§ Your task:
Reproduce the lines of the listing below word for word, beginning with the line containing "Task: Switch to the Visualizer side tab" and continuing through the line containing "The width and height of the screenshot is (1075, 542).".

§ Records supplied:
☆ ☆ ☆ ☆ ☆ ☆ ☆

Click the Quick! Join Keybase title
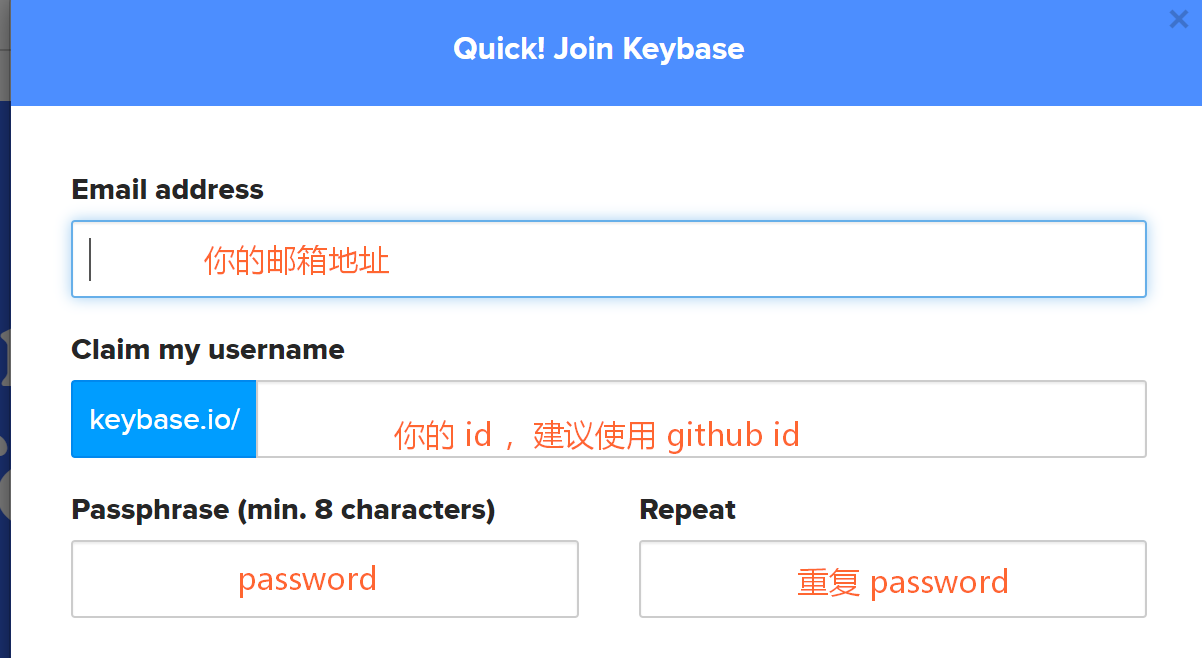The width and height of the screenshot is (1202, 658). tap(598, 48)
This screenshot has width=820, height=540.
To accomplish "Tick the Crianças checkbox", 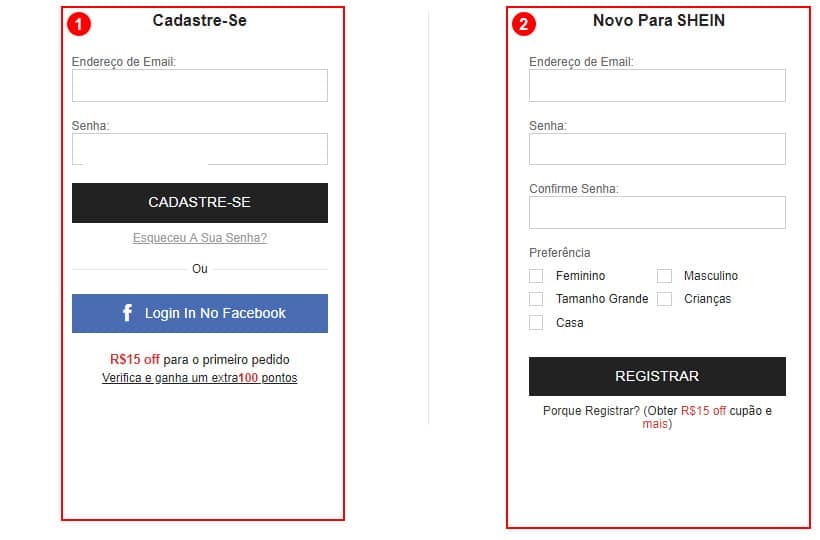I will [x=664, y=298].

☆ ☆ ☆ ☆ ☆ ☆ ☆

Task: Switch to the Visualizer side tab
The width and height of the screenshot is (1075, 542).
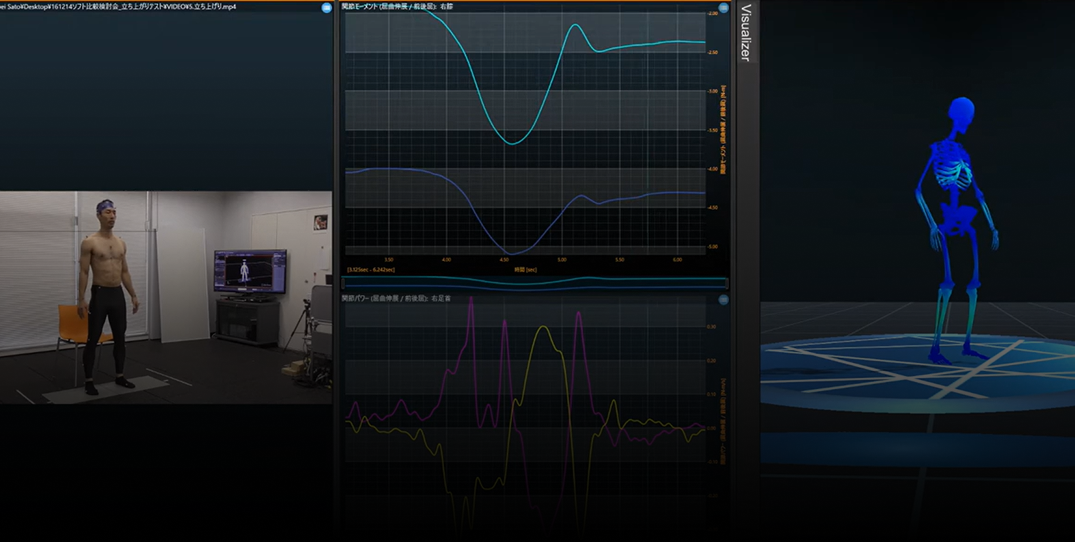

☆ ☆ ☆ ☆ ☆ ☆ ☆

§ Solution to the exercise:
Task: Switch to the Visualizer side tab
The width and height of the screenshot is (1075, 542).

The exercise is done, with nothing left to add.